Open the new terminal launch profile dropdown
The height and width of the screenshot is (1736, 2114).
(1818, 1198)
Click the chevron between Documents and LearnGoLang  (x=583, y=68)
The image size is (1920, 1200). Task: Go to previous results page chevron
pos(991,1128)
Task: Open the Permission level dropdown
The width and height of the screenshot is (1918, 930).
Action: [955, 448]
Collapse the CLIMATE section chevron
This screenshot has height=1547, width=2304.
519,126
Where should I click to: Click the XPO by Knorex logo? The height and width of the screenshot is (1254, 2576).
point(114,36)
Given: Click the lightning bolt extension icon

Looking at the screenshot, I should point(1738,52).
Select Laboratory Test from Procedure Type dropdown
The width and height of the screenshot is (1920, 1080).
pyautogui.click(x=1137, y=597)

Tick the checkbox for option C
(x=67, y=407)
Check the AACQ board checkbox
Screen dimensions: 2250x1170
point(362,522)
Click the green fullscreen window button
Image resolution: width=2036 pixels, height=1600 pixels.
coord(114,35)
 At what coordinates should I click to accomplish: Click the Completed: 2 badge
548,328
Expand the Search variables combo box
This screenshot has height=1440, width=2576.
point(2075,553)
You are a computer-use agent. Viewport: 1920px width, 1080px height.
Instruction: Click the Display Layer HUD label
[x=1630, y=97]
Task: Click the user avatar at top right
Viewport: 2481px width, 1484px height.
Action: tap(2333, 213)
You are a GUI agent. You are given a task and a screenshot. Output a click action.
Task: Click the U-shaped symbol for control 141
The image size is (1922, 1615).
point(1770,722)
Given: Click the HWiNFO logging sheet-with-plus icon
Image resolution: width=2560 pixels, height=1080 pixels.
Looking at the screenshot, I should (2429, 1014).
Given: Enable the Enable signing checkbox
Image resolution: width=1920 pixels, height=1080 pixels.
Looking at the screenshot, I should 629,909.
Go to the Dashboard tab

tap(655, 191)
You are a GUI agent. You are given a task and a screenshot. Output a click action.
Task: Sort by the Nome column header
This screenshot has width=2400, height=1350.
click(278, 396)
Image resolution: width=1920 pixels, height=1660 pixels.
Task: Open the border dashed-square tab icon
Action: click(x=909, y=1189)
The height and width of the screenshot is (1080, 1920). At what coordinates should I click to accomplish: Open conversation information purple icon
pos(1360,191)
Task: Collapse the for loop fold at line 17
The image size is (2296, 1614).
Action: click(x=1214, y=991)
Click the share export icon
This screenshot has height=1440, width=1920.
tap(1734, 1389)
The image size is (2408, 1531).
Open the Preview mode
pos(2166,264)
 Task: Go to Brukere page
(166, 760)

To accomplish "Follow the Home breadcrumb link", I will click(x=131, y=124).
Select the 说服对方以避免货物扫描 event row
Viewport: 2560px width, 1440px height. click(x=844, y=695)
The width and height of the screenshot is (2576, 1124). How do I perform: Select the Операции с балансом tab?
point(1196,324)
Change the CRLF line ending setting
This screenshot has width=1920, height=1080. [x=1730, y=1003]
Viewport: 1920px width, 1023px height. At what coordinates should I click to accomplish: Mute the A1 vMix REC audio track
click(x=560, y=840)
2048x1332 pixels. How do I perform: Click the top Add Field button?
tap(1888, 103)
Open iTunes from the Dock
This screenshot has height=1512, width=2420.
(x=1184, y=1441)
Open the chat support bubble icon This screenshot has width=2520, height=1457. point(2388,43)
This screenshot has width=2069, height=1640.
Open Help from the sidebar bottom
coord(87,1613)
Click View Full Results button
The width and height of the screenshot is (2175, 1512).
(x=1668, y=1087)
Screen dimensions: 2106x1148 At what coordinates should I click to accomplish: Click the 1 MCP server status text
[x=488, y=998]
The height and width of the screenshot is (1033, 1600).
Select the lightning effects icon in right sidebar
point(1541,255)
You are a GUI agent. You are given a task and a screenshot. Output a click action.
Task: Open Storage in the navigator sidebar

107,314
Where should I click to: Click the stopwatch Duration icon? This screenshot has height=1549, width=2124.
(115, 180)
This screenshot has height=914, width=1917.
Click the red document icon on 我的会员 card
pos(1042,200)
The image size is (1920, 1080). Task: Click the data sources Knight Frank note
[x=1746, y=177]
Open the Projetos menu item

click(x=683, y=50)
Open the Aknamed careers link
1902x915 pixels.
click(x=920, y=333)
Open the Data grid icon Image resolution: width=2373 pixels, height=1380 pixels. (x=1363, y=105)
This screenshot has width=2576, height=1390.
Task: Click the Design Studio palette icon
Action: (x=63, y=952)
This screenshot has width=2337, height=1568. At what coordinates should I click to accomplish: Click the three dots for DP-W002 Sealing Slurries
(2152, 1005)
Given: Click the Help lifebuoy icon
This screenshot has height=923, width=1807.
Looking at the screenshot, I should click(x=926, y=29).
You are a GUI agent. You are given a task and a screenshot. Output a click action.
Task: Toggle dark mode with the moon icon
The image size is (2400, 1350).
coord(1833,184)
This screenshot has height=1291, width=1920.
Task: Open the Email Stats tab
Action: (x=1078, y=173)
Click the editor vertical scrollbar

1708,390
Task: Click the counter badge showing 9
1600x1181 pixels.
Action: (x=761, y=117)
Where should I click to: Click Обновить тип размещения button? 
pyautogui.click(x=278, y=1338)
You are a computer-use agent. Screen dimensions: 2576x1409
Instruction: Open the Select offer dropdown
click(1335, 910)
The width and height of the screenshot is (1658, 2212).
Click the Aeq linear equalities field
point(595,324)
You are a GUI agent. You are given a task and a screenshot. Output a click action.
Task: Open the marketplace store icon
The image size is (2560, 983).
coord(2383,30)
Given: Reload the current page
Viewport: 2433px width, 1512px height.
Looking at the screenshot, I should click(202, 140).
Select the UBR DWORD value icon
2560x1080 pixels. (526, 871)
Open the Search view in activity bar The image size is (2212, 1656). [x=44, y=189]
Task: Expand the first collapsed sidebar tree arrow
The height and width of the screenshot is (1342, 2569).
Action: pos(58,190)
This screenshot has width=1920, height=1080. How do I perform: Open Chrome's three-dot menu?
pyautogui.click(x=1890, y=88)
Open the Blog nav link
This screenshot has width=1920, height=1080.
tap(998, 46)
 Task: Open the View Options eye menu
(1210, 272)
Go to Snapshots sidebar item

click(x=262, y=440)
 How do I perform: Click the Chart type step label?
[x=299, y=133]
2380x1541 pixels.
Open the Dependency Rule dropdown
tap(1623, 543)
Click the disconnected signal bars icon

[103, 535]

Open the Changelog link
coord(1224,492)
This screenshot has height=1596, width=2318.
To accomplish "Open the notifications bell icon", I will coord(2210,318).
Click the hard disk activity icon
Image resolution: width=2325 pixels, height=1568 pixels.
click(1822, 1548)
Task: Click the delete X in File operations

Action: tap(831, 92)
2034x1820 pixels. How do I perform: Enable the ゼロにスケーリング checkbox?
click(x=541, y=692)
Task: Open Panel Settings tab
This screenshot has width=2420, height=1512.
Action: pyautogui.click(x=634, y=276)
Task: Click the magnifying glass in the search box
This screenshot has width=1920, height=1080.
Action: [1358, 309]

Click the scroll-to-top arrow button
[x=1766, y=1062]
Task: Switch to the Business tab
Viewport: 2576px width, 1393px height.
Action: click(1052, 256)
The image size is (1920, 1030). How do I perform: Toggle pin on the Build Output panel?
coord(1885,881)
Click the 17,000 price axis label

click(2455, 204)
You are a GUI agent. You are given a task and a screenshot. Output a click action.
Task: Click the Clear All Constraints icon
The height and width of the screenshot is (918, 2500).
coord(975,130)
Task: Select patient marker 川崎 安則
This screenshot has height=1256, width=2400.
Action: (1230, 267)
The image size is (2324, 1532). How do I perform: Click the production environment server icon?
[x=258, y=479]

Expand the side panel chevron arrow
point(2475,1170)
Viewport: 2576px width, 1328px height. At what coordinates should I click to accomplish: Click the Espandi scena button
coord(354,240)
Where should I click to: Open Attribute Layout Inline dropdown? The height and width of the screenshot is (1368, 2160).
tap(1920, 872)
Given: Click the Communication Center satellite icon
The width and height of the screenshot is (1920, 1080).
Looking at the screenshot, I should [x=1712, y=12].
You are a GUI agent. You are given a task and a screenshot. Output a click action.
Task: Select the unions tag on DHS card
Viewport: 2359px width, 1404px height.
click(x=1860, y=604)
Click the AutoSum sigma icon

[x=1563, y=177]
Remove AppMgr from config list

—————

Required work:
Going through the listing above line by line, tally those containing "with" and state only the total.

Exercise result:
2